JSON serialization performance benchmarks

aseigo · December 19, 2017, 2:00pm

Our application does a fair amount of work with reasonable size JSON documents that range in size from 500KB to 200MB in size. So performance of the JSON serializer matters here, more so than in most web applications sending around small bits of json around an API exposed over HTTP. So I sat down and measured some (most?) of the JSON libraries available.

The test consisted of taking a smallish file 1.5MB in size with a bit fewer than 2600 JSON objects in it, each of which have a dozen or so fields, including some further objects. The data in this file was then parsed a number of times (6 by default) in serial and then again in parallel by Poison, Jiffy, JSON, JSX, and ExJSX.

Here is an Elixir module containing the benchmark, and to use it you will need the following in your mix.exs file:

  {:jiffy, "~> 0.14.11"},
  {:json, "~> 1.0"},
  {:jsx, "~> 2.8"},
  {:exjsx, "~> 4.0"},
  {:benchee, "~> 0.9.0"},
  {:benchee_html, "~> 0.3"},
  {:poison, "~> 3.1"}

You can see typical results here. I have run this benchmark several times now and the results are rather consistent. It is impressive how much faster Jiffy is, which can be explained by it being implemented as a NIF, but also how well Poison does given it is written in pure Elixir.

Note that the parallel and sequential versions are not really directly comparable as there is extra overhead there in the form of a fairly naive message passing mechanism to wait on the returns, but as that overhead is the same across all parallel runs they are comparable. It is interesting to see how the different libraries experience different amounts of speed ups, ranging from ~3.5x to ~4.5x, with Jiffy getting the least amount of benefit, again probably due to being a NIF.

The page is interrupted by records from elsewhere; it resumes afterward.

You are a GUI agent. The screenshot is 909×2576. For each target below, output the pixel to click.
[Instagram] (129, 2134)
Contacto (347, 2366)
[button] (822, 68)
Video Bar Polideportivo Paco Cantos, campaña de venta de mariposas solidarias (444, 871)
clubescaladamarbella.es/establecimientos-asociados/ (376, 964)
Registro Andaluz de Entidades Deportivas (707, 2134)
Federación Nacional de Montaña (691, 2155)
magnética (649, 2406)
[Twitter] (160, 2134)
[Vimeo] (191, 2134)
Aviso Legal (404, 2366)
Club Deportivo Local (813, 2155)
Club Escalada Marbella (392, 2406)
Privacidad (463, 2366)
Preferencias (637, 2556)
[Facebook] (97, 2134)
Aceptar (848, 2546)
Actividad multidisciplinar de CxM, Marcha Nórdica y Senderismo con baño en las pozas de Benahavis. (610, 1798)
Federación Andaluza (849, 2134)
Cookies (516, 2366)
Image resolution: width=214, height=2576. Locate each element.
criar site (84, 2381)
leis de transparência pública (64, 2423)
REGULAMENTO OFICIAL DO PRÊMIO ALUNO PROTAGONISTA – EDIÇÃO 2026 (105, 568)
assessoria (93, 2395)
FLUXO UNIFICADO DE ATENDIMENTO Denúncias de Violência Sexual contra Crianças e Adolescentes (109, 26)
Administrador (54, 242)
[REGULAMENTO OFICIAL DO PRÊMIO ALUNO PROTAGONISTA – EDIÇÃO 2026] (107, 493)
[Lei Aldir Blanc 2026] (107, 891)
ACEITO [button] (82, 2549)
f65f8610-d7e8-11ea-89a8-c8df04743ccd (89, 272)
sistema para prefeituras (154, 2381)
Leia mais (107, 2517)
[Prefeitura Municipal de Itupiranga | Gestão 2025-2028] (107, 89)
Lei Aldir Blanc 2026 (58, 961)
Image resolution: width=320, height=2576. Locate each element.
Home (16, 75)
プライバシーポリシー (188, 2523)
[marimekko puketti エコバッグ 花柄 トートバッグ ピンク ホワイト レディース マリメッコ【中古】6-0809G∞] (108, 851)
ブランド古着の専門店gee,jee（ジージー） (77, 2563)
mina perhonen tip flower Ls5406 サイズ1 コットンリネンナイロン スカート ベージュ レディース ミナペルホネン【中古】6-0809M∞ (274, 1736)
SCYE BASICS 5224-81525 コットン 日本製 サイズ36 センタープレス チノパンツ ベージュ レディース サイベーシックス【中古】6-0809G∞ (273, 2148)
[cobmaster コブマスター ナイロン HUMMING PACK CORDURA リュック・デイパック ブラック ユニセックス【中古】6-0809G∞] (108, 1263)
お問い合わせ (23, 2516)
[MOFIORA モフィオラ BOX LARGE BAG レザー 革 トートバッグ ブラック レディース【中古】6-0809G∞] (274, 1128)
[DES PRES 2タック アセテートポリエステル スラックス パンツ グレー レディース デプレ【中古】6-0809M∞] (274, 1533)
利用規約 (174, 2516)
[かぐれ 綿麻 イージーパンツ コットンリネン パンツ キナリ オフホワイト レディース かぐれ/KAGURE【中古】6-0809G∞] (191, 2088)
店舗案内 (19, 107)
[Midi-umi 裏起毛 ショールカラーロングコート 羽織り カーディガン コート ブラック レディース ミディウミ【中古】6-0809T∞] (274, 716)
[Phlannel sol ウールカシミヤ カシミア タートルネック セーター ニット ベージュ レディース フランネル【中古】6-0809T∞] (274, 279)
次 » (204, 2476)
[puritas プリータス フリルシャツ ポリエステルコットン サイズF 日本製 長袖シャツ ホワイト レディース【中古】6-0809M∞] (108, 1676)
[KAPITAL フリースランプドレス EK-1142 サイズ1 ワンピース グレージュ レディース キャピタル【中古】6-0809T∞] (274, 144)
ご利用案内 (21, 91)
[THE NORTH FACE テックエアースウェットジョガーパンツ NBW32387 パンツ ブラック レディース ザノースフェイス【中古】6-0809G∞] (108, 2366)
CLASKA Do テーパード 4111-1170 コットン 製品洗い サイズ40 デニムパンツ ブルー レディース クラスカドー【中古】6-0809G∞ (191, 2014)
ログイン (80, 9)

Thought it might be of interest to others .. I’ll be looking at memory consumption next as well as running with larger files as well …

Cheers!

gdub01 · December 19, 2017, 2:16pm

@michalmuskala has written https://github.com/michalmuskala/antidote Would be interesting to see it compared.

NobbZ · December 19, 2017, 2:42pm

It seems as if you have missed tiny as well.

aseigo · December 19, 2017, 2:51pm

Will add both and update …

Updated

Antidote is really, really impressive indeed… Tiny is a small step up over Poison, but Antidote does indeed really keep up with Jiffy, and catches up as it moves into parallel territory.

… now if Antidote gets a release and replaces Poison … (appropriate naming and all) … given they have the exact same public API, would be amazing to just see Poison literally replaced with Antidote under the name Poison so everyone gets the upgrade for ‘free’. Perhaps that’s even the plan?

michalmuskala · December 19, 2017, 3:41pm

That’s exactly the plan - to follow the poison interface, but exclude some features that make the implementation slow (particularly pretty printing). The plan is also to later have a _native package with implementation in C/C++/Rust - by just adding it as a dependency, all calls (in your application and dependencies would use the native implementation).

One last thing to do before the release is naming. I was advised to avoid the name antidote (to avoid looking like hostility towards poison and also because there’s already a project called antidote within the broad BEAM ecosystem). The candidates right now are xson and xjson (with the first one winning for me).

If everything goes right, the package will be released as xson before Christmas. I planned to release today, but I found some bugs in the unicode escaping thanks to property testing (they are already fixed).

Also, here are my latest benchmarks. They show my implementation outperforming jiffy when used with HiPE - unfortunately, there are some downsides to running it, so it’s kind of cheating.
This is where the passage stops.